*O que fazer*
De acordo com o texto sobre anos bissextos, qual é a regra verdadeira para saber se um ano é bissexto?

*Texto de referência*
# # #
Para ser completa, uma verificação de adeqüação ao ano 2000 deve testar o dispositivo para os dias 29/02/2000 e 01/03/2000, pois o ano 2000 é bissexto. O que parece natural, já que a cada quatro anos há um ano bissexto e 1996 foi bissexto. Daí pode derivar-se a regra simplista de que todo ano divisível por quatro é bissexto e, portanto, 2000 o será. Mas ela não seria verdadeira, já que os anos 1700, 1800 e 1900 foram divisíveis por quatro, porém não bissextos. Então, derivemos uma nova regra: todo ano divisível por quatro é bissexto, desde que não seja divisível por cem – o que faria com que 2000 não fosse bissexto. Essa também seria errada. A regra verdadeira é: todo ano é bissexto se for divisível por quatro, desde que não seja divisível por cem, exceto se for divisível por 400 (portanto 2000 será efetivamente bissexto, assim como foi 1600 e serão 2400, 2800, etc.). Bem, isso não chega a ser propriamente fascinante, é só uma curiosidade. Como em tudo mais na vida, fascinantes as coisas se tornam quando começamos a investigar o porquê delas serem como são. Por que a regra é tão esdrúxula? Qual a razão de existirem anos bissextos? Afinal, o que é realmente "um ano"? E "um dia"? Exatamente quanto tempo duram?

Estamos acostumados com a idéia de que um ano é o tempo gasto pela Terra para dar uma volta completa em torno do Sol e um dia é o tempo gasto para dar um giro completo em torno de seu eixo. E de fato assim é. Mas quanto duram estas voltas? Um dia, sabemos todos, dura exatamente 24 horas. E um ano? Bem, respondendo sem refletir, a maioria de nós dirá que um ano dura 365 dias. Depois, pensando melhor, nos lembraremos dos bissextos e diremos que na maioria das vezes o ano dura 365 dias mas que eventualmente pode durar 366. Mas o que quer dizer isso exatamente? Que a cada quatro anos a Terra se desloca um pouco mais lentamente e sua volta em torno do Sol é mais demorada? Evidentemente que não.
# # #
*Dados*
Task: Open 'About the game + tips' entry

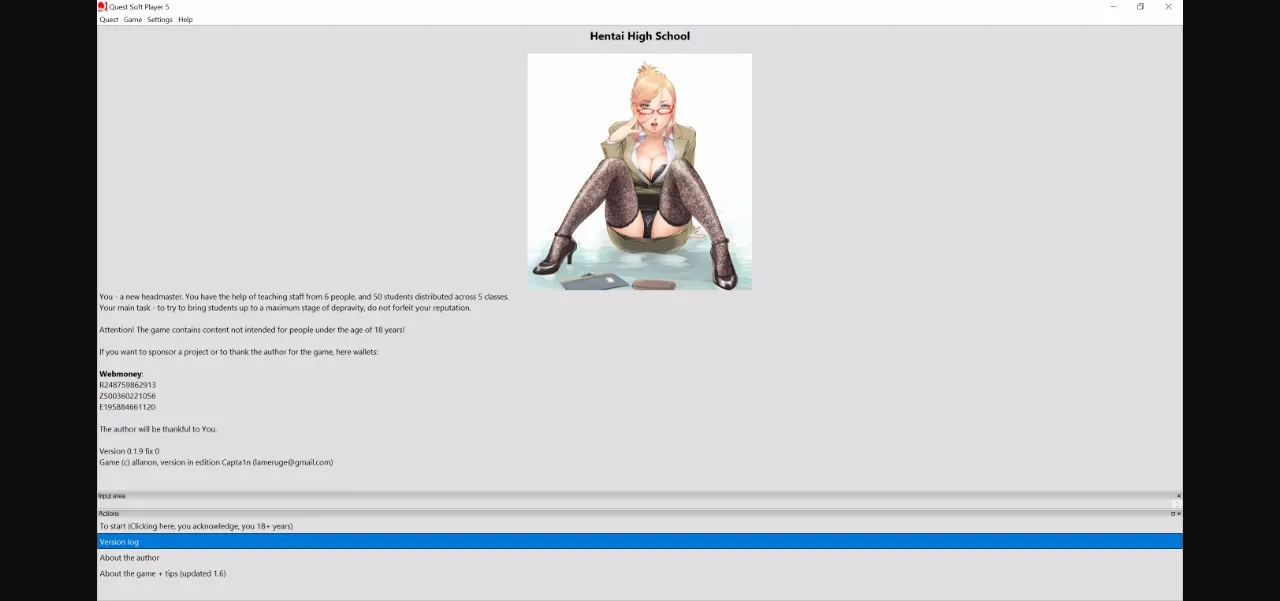Action: [162, 573]
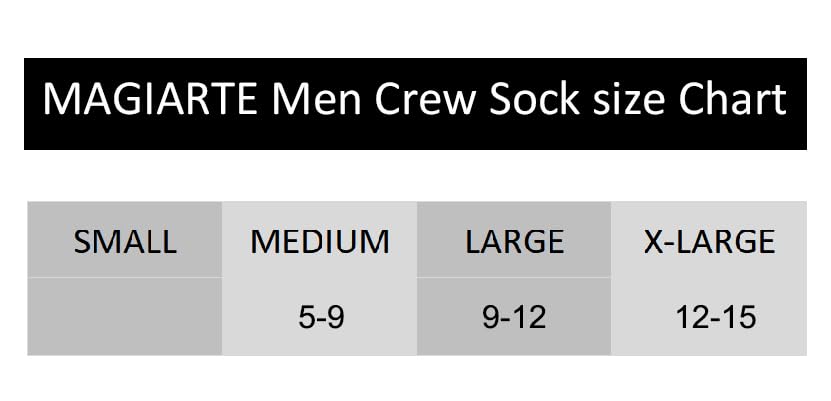The height and width of the screenshot is (401, 831).
Task: Click the number 5 in the MEDIUM range
Action: pyautogui.click(x=305, y=318)
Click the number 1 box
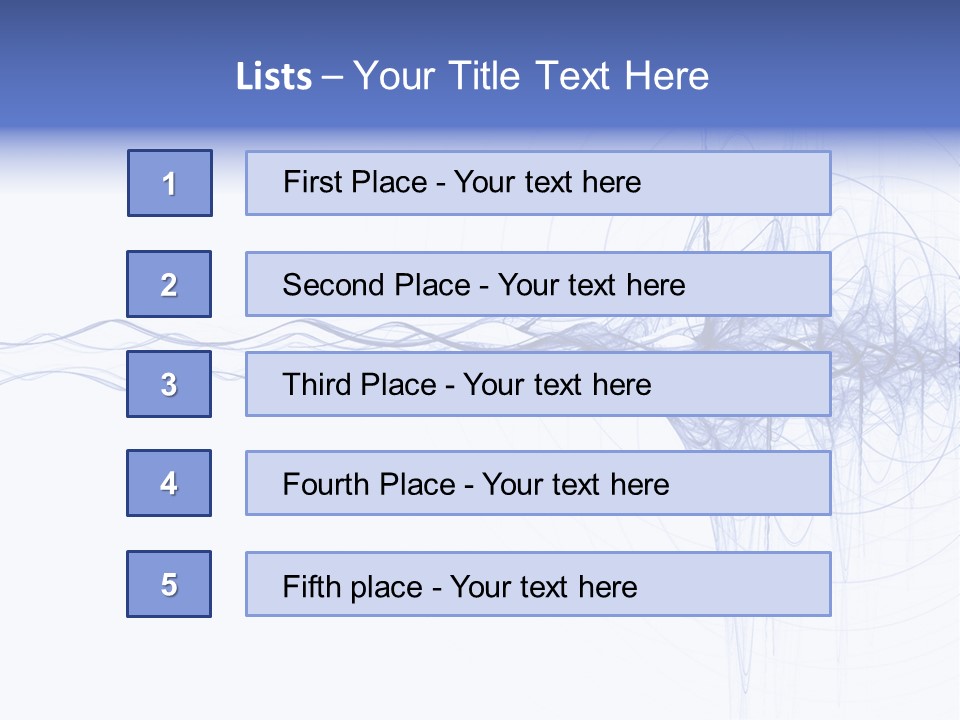 (170, 183)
# # #
*Resposta*
Um ano é bissexto se for divisível por quatro, desde que não seja divisível por cem, exceto se for divisível por 400.